Real estate transactions can “break up” prior to closing for a variety of reasons. The purchaser may receive a refund of his downpayment depending upon the circumstances. This post will address the legal issues associated with a deal breaking up.
Most contracts of sale contain a mortgage contingency clause. Such a provision provides that if the purchaser applies in good faith for the loan and supplies all information reasonably requested by the lender within the timeframe required by the contract, but is declined for the loan for any reason, the downpayment will be refunded to the purchaser. Readers should also be aware that the buyer may have a loan commitment, but the lender may not have cleared all closing conditions and ultimately may refuse to fund the loan. This situation may also give rise to the buyer’s right to the refund of the downpayment. In a contract without a mortgage contingency clause, the purchaser may be subject to the loss of his downpayment if he does not obtain the necessary funds to close. A qualified attorney should monitor her client, by entering the pertinent dates in a calendar and to request extensions of applicable deadlines should her client not have the loan commitment in the timeframe required by the contract.

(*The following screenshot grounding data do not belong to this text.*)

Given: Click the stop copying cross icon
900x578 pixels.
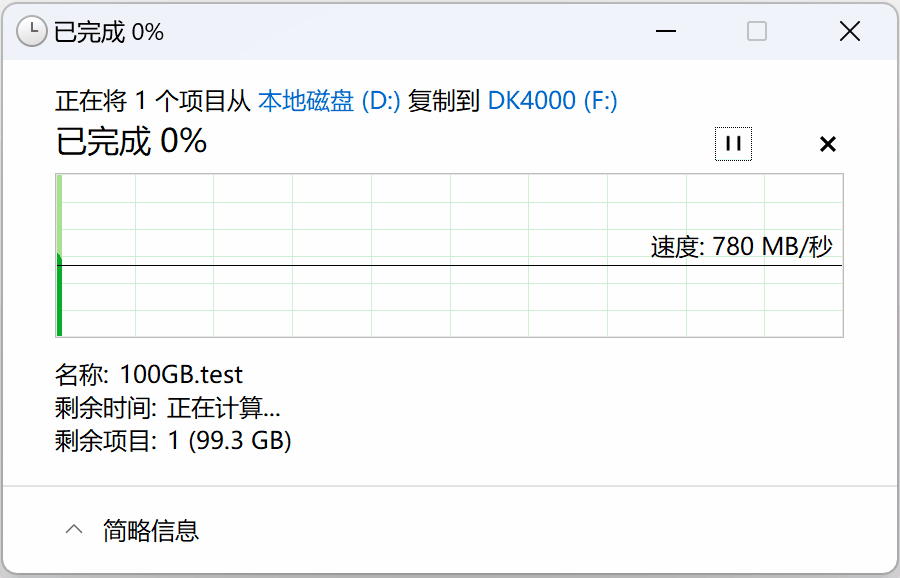Looking at the screenshot, I should (x=827, y=144).
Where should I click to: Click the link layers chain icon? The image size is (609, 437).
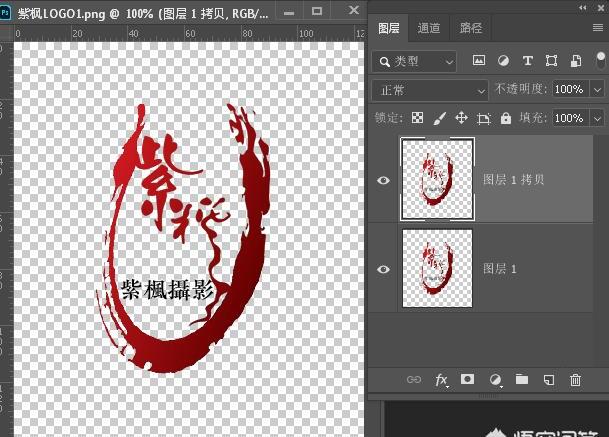414,380
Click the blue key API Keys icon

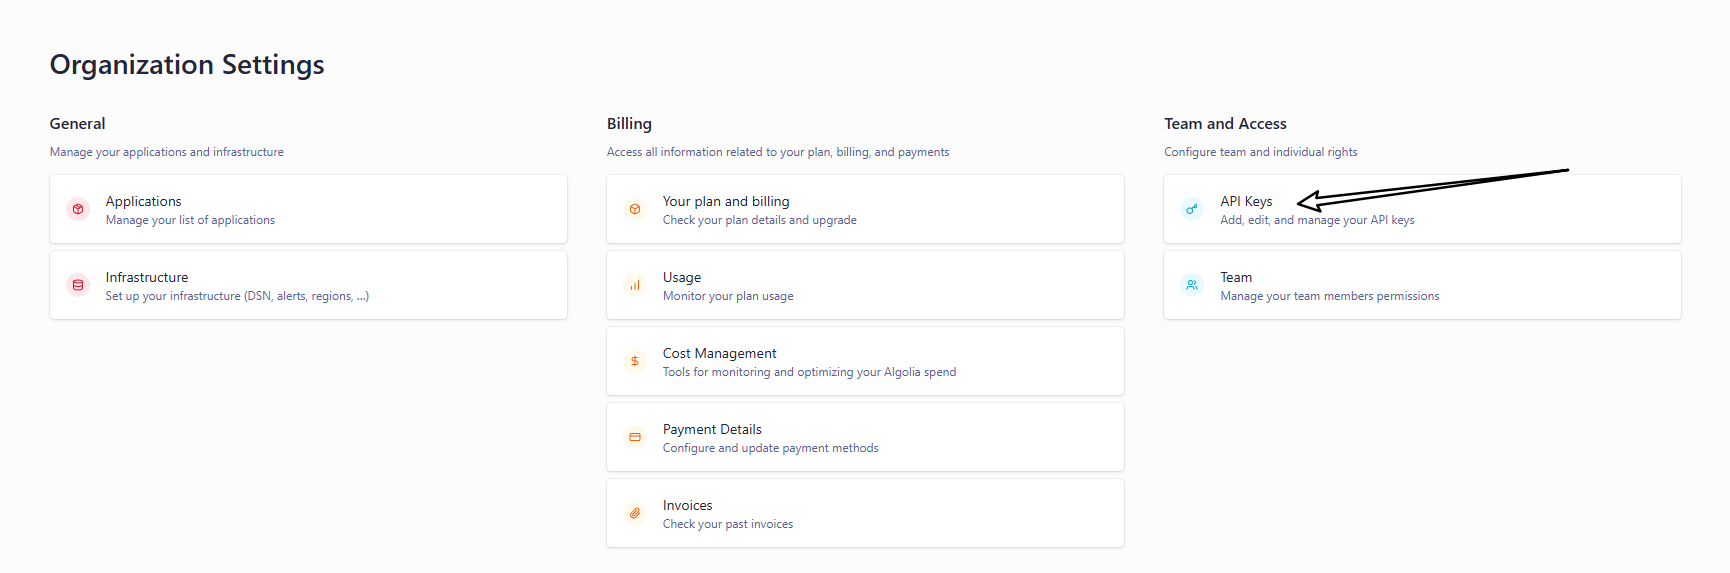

Contracts pertaining to cooperative apartments typically contain a condition that the approval of the cooperative’s board of directors to the transaction must be obtained prior to closing. As in a standard mortgage contingency clause, the contract provides for the delivery of the board application package by a particular date, usually ten business days after the fully executed contract is delivered to the buyer’s attorney or ten days after the loan commitment is obtained. Should the board reject the purchaser, the downpayment must be refunded. However, if the buyer missed deadlines for the submission of the package or intentionally failed his appearance in the board interview, the downpayment may potentially be withheld.